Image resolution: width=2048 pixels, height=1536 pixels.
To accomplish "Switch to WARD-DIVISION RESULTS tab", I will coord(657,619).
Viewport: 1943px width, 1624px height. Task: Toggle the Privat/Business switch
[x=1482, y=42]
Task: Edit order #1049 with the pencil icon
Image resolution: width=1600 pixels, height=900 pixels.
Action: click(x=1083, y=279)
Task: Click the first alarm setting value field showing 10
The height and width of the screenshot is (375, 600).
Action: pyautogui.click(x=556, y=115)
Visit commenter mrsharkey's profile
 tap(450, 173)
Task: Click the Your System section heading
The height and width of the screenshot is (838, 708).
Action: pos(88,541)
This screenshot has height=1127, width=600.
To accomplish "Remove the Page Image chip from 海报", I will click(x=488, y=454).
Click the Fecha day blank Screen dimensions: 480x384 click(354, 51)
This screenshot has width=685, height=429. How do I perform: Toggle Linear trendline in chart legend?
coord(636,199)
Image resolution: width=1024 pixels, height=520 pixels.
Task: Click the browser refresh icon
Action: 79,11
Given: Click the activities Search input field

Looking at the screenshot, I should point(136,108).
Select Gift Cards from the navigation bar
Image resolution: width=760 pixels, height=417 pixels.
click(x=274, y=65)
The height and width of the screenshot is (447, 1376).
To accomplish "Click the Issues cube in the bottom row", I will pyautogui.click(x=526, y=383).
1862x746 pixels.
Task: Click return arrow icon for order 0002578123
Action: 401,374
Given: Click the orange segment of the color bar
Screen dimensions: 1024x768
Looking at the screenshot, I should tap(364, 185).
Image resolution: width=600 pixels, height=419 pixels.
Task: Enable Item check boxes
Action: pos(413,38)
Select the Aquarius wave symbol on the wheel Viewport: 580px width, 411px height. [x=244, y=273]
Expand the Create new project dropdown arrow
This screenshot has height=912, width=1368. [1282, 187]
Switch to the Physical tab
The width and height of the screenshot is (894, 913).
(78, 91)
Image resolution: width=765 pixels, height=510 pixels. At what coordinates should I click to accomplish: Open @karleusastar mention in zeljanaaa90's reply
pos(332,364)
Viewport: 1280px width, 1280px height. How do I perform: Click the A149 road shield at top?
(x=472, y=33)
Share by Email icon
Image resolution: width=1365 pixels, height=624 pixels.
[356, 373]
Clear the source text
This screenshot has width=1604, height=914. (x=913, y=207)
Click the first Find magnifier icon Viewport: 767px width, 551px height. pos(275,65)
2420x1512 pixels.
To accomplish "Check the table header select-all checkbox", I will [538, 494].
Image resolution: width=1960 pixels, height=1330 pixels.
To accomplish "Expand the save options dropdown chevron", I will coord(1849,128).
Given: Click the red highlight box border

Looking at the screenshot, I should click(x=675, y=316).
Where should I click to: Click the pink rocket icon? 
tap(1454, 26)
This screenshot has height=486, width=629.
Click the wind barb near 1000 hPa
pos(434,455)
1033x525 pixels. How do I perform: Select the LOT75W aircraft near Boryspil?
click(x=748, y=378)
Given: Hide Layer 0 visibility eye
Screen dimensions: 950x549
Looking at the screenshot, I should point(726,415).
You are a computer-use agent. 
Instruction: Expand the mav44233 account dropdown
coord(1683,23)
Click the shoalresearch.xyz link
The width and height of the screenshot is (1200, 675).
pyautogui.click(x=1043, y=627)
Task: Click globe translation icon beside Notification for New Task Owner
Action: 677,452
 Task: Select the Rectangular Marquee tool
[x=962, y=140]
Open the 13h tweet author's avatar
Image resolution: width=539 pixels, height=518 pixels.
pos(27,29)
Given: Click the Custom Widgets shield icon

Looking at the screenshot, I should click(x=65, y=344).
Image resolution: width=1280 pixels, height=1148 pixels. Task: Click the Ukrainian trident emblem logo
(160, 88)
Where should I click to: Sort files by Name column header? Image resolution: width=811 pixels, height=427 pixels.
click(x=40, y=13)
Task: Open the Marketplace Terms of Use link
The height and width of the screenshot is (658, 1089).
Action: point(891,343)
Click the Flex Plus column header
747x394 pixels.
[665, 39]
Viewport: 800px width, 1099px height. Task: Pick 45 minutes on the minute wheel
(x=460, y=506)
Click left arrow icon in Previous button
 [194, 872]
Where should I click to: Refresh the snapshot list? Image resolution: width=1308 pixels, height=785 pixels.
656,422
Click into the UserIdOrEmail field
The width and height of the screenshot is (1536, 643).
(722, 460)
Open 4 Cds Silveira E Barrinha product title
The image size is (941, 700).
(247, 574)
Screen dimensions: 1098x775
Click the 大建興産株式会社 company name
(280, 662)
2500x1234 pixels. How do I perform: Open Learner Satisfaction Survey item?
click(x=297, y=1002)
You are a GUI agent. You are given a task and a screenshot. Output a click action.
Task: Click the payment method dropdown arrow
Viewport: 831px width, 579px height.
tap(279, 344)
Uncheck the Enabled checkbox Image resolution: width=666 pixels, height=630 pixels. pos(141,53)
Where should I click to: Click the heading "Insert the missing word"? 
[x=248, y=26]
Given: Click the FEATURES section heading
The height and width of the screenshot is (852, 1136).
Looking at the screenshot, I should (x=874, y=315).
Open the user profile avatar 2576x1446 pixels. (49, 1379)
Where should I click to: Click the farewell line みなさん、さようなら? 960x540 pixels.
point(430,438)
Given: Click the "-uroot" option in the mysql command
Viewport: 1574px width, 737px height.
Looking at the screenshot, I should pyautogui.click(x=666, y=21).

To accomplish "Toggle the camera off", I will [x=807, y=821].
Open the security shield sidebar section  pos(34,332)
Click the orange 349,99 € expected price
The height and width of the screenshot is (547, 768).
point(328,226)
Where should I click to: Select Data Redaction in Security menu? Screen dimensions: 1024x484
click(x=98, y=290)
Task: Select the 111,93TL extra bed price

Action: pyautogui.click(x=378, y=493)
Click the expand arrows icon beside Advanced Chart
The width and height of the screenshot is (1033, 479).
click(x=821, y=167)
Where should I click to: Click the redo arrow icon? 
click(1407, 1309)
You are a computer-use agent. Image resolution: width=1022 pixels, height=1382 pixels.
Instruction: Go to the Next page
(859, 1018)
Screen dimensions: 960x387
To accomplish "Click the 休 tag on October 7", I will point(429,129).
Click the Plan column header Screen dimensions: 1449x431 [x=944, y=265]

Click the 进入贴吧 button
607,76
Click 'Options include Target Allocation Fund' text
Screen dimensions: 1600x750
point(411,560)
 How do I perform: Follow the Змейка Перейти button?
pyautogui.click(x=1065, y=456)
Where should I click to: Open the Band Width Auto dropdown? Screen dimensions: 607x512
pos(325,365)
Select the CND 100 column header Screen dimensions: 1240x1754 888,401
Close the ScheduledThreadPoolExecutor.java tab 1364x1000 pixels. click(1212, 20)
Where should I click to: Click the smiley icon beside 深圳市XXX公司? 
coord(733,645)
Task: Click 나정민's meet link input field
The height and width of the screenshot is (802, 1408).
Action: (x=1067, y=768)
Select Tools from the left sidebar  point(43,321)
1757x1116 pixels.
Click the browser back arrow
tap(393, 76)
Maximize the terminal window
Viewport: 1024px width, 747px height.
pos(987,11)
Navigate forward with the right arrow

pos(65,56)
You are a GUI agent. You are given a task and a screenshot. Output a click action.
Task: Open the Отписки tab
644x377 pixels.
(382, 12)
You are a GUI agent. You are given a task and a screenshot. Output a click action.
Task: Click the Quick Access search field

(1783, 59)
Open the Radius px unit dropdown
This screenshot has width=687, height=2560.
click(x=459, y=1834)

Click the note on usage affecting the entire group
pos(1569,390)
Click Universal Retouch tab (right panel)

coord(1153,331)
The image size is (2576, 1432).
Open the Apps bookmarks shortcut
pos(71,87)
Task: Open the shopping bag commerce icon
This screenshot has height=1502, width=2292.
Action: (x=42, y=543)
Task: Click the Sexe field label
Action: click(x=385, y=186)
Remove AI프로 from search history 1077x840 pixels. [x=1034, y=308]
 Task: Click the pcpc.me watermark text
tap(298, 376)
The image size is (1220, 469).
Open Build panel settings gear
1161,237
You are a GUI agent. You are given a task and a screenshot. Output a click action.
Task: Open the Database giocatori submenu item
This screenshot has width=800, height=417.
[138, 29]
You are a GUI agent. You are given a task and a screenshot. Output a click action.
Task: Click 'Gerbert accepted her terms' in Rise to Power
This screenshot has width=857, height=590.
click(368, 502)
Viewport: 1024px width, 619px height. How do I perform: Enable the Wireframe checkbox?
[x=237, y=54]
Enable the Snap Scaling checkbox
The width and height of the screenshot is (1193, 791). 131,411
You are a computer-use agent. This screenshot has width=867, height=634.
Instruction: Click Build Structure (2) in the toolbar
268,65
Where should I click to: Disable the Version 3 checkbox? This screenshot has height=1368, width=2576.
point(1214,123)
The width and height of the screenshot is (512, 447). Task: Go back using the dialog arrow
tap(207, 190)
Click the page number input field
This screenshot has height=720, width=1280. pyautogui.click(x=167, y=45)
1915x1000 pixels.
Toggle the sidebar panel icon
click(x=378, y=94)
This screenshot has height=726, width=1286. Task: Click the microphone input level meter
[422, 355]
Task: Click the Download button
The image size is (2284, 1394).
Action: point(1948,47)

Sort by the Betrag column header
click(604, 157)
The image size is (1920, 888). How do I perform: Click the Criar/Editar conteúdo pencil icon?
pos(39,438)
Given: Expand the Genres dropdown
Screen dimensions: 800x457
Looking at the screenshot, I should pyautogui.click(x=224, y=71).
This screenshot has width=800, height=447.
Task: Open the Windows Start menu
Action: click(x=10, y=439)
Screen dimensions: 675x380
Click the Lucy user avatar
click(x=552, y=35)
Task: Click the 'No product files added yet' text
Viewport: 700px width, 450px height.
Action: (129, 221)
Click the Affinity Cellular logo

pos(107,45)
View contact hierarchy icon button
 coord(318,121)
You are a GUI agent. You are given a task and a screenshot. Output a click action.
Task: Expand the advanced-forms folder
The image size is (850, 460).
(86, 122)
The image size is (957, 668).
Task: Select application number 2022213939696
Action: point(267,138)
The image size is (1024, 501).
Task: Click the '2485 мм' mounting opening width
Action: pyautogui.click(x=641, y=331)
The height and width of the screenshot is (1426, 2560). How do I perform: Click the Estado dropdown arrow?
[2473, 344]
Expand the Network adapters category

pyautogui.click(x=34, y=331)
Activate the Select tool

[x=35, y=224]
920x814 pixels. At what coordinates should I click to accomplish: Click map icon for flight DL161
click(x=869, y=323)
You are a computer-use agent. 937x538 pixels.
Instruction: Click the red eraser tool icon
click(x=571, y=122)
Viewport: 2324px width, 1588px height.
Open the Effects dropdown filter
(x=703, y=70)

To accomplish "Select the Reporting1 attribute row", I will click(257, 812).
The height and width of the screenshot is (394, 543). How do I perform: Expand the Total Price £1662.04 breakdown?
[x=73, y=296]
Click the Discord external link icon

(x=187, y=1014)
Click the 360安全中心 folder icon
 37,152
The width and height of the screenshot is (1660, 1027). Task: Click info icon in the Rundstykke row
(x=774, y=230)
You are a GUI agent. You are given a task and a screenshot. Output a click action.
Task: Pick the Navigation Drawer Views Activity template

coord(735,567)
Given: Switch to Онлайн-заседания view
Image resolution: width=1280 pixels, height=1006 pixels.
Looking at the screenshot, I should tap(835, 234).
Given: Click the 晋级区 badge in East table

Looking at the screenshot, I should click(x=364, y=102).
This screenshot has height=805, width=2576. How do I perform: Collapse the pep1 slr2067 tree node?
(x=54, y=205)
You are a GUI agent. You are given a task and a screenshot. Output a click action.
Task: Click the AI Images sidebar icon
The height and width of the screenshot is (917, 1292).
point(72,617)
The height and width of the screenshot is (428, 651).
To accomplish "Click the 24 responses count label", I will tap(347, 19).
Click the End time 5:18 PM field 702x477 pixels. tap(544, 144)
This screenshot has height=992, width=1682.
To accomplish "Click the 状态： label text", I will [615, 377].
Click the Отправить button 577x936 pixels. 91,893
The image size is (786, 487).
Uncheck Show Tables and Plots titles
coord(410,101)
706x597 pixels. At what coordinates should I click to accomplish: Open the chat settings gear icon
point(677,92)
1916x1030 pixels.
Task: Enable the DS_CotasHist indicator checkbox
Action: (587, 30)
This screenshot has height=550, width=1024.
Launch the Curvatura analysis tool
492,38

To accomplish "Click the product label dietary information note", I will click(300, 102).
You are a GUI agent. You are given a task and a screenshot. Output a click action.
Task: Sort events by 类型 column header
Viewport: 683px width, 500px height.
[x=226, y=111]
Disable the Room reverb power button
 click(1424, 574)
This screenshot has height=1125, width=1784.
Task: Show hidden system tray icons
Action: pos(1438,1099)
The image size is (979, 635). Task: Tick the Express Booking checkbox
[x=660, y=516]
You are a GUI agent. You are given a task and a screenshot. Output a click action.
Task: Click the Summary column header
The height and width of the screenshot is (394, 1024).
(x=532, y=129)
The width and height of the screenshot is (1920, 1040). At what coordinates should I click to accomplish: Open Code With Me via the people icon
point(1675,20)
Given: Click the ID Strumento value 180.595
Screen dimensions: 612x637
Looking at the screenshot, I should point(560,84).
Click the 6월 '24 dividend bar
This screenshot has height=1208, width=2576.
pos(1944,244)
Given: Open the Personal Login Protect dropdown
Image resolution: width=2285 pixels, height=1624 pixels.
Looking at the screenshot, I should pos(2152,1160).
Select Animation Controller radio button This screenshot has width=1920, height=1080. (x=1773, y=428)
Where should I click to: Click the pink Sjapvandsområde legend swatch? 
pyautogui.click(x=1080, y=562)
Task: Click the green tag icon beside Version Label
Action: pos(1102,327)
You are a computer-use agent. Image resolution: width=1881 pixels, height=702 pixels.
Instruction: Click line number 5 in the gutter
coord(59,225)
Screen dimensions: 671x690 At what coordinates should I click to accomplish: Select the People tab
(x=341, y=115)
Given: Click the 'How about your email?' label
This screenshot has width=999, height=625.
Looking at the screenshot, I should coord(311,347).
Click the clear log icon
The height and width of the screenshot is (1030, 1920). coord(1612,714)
^^^^
### What you need to do
Reproduce the material verbatim, from its first line through the line containing "click(x=274, y=65)", inclusive.

### Solution for this exercise
Image resolution: width=2048 pixels, height=1536 pixels.
To accomplish "Switch to WARD-DIVISION RESULTS tab", I will coord(657,619).
Viewport: 1943px width, 1624px height. Task: Toggle the Privat/Business switch
[x=1482, y=42]
Task: Edit order #1049 with the pencil icon
Image resolution: width=1600 pixels, height=900 pixels.
Action: click(x=1083, y=279)
Task: Click the first alarm setting value field showing 10
The height and width of the screenshot is (375, 600).
Action: pyautogui.click(x=556, y=115)
Visit commenter mrsharkey's profile
 tap(450, 173)
Task: Click the Your System section heading
The height and width of the screenshot is (838, 708).
Action: pos(88,541)
This screenshot has height=1127, width=600.
To accomplish "Remove the Page Image chip from 海报", I will click(x=488, y=454).
Click the Fecha day blank Screen dimensions: 480x384 click(354, 51)
This screenshot has width=685, height=429. How do I perform: Toggle Linear trendline in chart legend?
coord(636,199)
Image resolution: width=1024 pixels, height=520 pixels.
Task: Click the browser refresh icon
Action: 79,11
Given: Click the activities Search input field

Looking at the screenshot, I should point(136,108).
Select Gift Cards from the navigation bar
Image resolution: width=760 pixels, height=417 pixels.
click(x=274, y=65)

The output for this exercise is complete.